1/2 pound of Mexican dried shrimp
2-3 oz dried Guajillo chiles
1 Tbsp Mexican oregano
1 ripe tomato, diced
1 Tbsp Mexican oregano
1 ripe tomato, diced
3 garlic cloves
2 bay leaves
1/2 small onion, roughly chopped
1 tsp cumin
1/2 tsp cayenne…optional
3 carrots, sliced
1-2 diced potatoes
2 celery stalks sliced
A handful of green beans
1/2 head small cauliflower
1 more tomato, diced
1/2 onion, sauteed
1 jalapeno, sliced or diced…optional
2 Tbsp oil
Limes and cilantro for garnish

Instructions:

FOR THE SHRIMP
Cover the shrimp with cold water and let them sit for 10-15 minutes. Drain the shrimp, rinse them and place them in a medium pot. Cover the shrimp with 5 cups of water and bring to a simmer over med. high heat, then turn down to a slow simmer for 10 minutes. Strain the broth reserving both the broth and the shrimp. Allow to cool.

Once the shrimp have cooled remove the heads, tails and legs.

FOR THE RED SAUCE
Remove the stems and seeds from the chiles and place them on a hot “comal”. I do not own a “comal” so a hot skillet works just fine. Toast lightly until they change color a bit…just about 10-15 seconds per side. Place the chiles, tomatoes, garlic, onion, oregano, cumin, cayenne in a saucepan and cover with water. Bring to almost boil and turn down to a slow simmer for 15 minutes. Get your stick blender out and puree until smooth, or use your regular blender or processor.

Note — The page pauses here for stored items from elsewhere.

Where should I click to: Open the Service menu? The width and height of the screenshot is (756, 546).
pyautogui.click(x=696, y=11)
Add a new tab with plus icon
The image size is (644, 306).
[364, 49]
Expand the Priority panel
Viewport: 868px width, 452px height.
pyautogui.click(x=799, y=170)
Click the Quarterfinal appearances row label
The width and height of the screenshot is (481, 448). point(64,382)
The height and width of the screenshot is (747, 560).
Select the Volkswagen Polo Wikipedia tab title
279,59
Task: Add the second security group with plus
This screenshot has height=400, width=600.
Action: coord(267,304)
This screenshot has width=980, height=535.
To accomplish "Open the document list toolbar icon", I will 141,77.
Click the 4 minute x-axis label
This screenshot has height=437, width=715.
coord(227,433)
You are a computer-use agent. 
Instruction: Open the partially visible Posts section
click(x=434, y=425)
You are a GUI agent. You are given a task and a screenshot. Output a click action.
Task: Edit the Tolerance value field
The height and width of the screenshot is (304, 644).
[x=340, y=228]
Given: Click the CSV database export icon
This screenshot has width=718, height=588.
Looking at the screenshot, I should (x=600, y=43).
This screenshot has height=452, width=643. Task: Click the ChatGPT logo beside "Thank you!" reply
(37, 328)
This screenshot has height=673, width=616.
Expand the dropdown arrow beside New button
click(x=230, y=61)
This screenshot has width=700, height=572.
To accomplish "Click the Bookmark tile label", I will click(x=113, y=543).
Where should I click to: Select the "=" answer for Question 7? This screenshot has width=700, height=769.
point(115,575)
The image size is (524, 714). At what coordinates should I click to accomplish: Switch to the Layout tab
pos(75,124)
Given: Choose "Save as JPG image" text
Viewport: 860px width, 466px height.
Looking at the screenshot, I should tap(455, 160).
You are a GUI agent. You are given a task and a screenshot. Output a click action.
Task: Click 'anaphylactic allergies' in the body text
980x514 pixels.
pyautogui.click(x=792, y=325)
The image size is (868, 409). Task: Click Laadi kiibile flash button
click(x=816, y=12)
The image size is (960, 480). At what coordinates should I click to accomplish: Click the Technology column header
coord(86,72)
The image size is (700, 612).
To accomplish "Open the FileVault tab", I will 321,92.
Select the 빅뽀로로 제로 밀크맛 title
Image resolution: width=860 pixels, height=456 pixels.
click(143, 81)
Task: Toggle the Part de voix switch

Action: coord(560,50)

Over medium heat add 2 Tbsp oil (olive is good) to a large soup pot. Strain the chili puree over the oil.

NOTE…use a regular strainer and push all the goodness through. You should have just the tough bits left in the strainer.

Add your cumin and cayenne if using. Simmer the sauce for 10 minutes over medium heat allowing the sauce to season and thicken.

FOR THE FINISHED SOUP
Add the shrimp, broth, carrots, green beans, jalapeno, 1/2 sauteed onion to the chili puree and let simmer for 10-15 minutes until carrots are tender. Also add in the cauliflower towards the end because you don’t want it to fall apart.

Serve the soup with wedges of lime, chopped cilantro and some fresh diced jalapeno.